National governments have made progress, but they still fell short of goals set by the Commission, Šefčovič said, unveiling a list of 195 priority interconnection projects, which are designed to reduce overall dependence on energy from Gazprom, Russia's state gas giant.

The list includes 108 electricity, 77 gas, seven oil and three smart grid projects, each selected because they will both enhance the security of energy supplies and reduce CO2 emissions.

In exceptional cases, these projects can access grants from an EU infrastructure fund, the Connecting Europe Facility.

The energy union address is intended to become an annual event, reprising progress towards the creation of an integrated EU energy market, with resilience of supply and a greater share of renewables. Currently Europe imports 53 per cent of its energy needs at a cost of €400 billion per annum. European consumers and businesses pay a higher price for electricity than anywhere else in the world.

Along with increasing the security of supply, the energy union has targets for the reduction of greenhouse gas emission, increasing levels of renewable energy, and monitoring research, development and innovation activity in the energy sphere.

Emissions progress

With the 2015 UN climate summit in Paris just around the corner, member states are on track to meet their 2020 target of reducing greenhouse emissions by 20 per cent below the 1990 level, according to Šefčovič. The most recent estimates say that in 2014 total EU greenhouse gas emissions were 23 per cent below the 1990 level. 

However, further measures are needed to meet the more-ambitious 2030 emissions reduction target of at least 40 per cent. Šefčovič said all member states had to come on board, and asked for draft plans on how they will comply with the goal to be ready in 2017.

EU national governments are also chasing a 20 per cent energy efficiency saving before 2020 but Commission figures put the collective effort at 17.6 per cent.  

The Commission said it will launch a financing for smart buildings initiative sometime next year, to help make further energy efficiency gains. 

Research funding

In addition, the Commission is supporting the creation of a modernisation and innovation fund as part of the revision of Europe's Emissions Trading System, the world’s largest issuer of carbon credits.

The new funds would build on the existing NER300 (New Entrants Reserve) programme, which is expected to direct almost €5 billion from public and private sources to carbon capture and storage demonstration projects and alternative renewable technologies.

The programme has been slow to get off the ground and Šefčovič said an EU-wide survey will be released soon to help define new research areas.

Over the past year, Šefčovič has been on a Europe-wide tour to promote the energy union strategy.
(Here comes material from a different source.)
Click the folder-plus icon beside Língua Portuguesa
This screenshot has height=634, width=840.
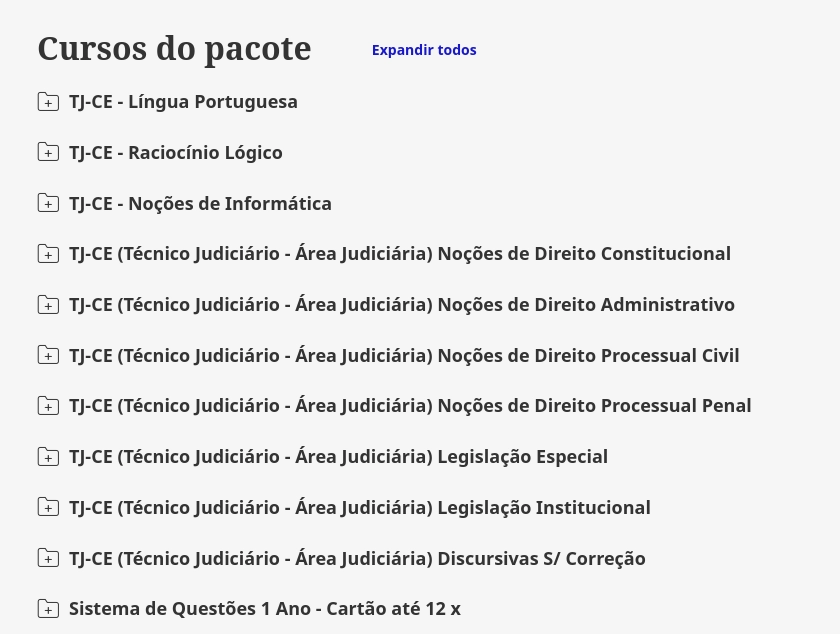point(48,102)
The roadshow has revealed a lot of challenges, he said. For example, Poland is strongly wedded to its coal industry, Ireland has a problem with methane emissions from farming and Luxembourg with car pollution.

The energy union plan is in pursuit of a fully integrated European market for energy – a goal that was supposed to be achieved by 2014 but which has been difficult to implement. It is based on five pillars: security of supply; integration of national markets; reduction of energy demand; cutting carbon dioxide; and promoting research and innovation.